Pixel coordinate grounding data
----------------------------------------

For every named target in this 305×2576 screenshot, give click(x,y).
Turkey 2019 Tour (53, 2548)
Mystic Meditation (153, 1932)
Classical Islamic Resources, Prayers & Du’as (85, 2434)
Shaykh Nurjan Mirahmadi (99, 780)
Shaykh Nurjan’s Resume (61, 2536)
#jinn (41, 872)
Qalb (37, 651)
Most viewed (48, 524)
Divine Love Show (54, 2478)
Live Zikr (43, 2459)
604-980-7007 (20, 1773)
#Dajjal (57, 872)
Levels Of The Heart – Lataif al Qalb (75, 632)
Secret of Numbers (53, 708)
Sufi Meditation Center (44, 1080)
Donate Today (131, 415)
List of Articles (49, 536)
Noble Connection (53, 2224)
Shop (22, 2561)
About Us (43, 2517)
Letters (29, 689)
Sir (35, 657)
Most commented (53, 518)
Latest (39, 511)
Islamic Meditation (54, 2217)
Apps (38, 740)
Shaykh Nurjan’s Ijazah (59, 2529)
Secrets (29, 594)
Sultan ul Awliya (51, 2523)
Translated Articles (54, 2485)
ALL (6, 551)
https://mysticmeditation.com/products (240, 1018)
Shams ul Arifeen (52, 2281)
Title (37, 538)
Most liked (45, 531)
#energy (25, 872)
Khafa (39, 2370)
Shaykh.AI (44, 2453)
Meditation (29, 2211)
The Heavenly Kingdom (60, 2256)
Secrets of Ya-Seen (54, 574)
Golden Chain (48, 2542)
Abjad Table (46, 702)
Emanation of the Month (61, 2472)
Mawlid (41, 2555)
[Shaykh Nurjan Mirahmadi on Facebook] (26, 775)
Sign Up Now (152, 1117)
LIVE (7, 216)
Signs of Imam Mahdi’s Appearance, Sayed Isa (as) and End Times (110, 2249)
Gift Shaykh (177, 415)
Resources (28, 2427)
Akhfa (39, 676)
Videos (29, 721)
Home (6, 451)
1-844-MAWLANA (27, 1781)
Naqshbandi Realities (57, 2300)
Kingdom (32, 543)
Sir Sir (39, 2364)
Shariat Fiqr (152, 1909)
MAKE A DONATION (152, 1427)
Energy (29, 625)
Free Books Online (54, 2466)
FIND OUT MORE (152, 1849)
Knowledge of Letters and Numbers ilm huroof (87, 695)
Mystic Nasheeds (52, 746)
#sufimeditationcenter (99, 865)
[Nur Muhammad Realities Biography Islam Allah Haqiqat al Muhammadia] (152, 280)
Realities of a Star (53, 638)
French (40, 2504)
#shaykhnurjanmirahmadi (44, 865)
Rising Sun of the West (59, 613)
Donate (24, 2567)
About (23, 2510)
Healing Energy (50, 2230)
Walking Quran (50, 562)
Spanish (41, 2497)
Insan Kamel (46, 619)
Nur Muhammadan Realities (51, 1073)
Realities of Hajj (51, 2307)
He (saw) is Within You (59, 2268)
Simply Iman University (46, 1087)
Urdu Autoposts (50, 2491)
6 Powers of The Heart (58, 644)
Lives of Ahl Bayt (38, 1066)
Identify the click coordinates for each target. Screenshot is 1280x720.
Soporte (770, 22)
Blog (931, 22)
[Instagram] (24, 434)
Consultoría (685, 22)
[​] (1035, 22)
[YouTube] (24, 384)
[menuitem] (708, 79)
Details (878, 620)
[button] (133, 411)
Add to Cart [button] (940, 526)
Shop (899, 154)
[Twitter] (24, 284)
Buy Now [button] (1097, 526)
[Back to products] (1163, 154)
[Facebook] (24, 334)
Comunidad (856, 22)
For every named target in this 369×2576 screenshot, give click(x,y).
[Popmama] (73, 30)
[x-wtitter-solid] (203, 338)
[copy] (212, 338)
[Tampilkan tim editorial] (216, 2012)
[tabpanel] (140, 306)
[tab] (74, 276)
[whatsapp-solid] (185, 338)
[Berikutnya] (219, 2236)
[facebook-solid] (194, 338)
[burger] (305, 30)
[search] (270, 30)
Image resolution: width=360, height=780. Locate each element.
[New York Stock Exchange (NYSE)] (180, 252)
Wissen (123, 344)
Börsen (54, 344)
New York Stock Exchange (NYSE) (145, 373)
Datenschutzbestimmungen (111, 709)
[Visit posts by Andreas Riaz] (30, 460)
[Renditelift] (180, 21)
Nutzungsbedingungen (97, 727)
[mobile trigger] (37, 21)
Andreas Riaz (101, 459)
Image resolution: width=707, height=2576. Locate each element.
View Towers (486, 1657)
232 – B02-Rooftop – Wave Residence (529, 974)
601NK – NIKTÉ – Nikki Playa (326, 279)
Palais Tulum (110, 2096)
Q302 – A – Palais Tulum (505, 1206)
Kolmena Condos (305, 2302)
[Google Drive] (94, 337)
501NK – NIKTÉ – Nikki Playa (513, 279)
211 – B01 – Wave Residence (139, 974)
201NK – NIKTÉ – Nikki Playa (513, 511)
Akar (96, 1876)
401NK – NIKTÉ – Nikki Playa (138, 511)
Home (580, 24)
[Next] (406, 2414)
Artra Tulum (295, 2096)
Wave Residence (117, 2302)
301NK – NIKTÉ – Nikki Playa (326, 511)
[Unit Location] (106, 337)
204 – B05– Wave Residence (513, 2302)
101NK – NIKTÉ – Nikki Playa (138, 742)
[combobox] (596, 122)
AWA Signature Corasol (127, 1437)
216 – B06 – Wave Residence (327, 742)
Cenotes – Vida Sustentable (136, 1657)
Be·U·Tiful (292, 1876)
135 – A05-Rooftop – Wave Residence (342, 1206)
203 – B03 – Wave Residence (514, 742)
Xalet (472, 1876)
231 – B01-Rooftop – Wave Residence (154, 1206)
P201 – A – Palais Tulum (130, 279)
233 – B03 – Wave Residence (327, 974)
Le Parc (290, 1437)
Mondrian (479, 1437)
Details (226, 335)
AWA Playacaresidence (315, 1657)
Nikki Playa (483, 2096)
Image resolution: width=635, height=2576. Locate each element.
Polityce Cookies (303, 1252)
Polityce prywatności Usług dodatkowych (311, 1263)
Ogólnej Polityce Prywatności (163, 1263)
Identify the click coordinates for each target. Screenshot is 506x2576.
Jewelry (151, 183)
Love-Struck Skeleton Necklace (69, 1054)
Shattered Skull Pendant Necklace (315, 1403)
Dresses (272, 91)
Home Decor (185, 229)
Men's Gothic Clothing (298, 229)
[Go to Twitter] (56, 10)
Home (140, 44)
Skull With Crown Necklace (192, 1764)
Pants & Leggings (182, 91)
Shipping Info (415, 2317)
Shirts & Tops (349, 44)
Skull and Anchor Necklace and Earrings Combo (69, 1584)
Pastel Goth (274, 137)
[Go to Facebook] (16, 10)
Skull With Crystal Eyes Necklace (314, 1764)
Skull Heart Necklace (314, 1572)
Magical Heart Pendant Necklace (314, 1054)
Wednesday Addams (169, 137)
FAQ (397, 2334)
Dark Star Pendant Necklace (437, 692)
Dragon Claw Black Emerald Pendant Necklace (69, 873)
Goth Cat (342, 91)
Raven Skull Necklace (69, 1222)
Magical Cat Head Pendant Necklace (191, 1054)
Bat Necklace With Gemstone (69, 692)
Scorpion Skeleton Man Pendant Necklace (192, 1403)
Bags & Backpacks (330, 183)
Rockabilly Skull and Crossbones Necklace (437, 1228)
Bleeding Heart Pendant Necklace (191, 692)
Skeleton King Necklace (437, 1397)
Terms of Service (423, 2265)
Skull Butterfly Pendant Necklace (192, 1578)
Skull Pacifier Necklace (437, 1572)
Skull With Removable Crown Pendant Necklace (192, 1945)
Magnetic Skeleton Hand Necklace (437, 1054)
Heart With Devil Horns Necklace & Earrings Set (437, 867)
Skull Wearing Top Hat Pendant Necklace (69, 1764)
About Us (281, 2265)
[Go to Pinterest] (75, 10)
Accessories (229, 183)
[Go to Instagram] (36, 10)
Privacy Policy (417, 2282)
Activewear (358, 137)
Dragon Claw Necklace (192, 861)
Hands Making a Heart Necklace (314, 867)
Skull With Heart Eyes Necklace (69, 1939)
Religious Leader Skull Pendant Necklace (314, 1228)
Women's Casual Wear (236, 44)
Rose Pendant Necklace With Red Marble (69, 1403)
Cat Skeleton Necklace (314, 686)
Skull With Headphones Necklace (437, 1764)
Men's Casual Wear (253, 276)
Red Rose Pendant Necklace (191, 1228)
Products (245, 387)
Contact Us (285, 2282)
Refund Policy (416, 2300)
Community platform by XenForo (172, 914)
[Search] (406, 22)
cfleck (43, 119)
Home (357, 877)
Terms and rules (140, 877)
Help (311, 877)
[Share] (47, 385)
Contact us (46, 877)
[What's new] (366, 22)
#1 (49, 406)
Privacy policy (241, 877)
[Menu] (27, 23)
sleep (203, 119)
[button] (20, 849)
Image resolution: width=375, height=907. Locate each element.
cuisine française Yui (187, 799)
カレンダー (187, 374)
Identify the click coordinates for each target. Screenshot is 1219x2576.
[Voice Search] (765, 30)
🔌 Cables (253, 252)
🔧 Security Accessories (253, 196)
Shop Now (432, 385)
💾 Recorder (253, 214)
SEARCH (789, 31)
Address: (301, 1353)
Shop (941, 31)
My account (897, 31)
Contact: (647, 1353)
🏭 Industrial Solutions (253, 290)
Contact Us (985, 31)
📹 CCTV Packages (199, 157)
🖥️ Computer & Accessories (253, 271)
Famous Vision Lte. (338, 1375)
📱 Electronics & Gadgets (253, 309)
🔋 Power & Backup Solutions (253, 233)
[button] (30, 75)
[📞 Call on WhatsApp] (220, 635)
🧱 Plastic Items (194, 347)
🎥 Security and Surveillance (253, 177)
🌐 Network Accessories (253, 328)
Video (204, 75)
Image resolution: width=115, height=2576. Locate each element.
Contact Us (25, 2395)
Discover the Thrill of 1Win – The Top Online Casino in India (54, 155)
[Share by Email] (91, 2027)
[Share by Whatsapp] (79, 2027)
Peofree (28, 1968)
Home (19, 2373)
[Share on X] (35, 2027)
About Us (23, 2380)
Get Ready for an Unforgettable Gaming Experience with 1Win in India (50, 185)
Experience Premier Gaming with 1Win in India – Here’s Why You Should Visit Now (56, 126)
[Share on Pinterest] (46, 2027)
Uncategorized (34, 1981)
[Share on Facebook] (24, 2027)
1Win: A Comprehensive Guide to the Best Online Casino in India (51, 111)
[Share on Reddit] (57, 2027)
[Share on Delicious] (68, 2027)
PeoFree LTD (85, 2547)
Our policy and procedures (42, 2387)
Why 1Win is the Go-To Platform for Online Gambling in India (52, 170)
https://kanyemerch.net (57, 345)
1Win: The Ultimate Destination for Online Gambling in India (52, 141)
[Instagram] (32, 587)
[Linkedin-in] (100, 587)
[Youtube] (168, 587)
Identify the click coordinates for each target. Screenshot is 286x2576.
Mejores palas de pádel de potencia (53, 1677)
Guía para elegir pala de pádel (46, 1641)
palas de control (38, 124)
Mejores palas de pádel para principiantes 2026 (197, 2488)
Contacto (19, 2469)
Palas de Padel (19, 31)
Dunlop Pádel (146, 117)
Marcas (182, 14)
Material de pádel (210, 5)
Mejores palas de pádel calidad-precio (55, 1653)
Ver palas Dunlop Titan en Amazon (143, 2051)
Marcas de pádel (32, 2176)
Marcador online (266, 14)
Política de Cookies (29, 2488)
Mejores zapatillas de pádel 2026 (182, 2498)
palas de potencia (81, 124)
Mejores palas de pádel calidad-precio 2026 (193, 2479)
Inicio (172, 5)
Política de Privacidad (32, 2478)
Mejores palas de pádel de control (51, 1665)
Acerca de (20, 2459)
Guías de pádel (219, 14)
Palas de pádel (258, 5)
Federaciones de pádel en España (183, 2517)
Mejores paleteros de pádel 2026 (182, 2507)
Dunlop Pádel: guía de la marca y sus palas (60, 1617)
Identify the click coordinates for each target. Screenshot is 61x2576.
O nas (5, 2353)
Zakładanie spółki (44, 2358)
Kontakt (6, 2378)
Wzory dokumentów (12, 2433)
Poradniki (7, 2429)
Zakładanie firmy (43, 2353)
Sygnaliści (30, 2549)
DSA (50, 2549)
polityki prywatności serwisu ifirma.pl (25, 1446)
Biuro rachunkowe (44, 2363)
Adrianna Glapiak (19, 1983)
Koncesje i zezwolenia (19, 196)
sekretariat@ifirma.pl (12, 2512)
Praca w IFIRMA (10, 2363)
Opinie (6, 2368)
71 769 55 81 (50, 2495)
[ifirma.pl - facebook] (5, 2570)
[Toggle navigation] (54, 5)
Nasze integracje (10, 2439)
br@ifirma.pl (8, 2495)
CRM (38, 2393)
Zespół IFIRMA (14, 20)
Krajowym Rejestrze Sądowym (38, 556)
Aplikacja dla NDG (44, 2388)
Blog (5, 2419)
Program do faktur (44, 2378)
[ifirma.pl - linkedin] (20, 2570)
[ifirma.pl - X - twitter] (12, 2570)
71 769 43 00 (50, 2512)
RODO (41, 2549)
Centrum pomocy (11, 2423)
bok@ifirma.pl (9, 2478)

----------------------------------------

--- TASK DETAILS ---
Looking back over the data above, restate word for word the lines that begin at the line with "Dragon Claw Black" and end at the line with "Rockabilly Skull and", inclusive.

--- EXERCISE ANSWER ---
Dragon Claw Black Emerald Pendant Necklace (69, 873)
Goth Cat (342, 91)
Raven Skull Necklace (69, 1222)
Magical Cat Head Pendant Necklace (191, 1054)
Bat Necklace With Gemstone (69, 692)
Scorpion Skeleton Man Pendant Necklace (192, 1403)
Bags & Backpacks (330, 183)
Rockabilly Skull and Crossbones Necklace (437, 1228)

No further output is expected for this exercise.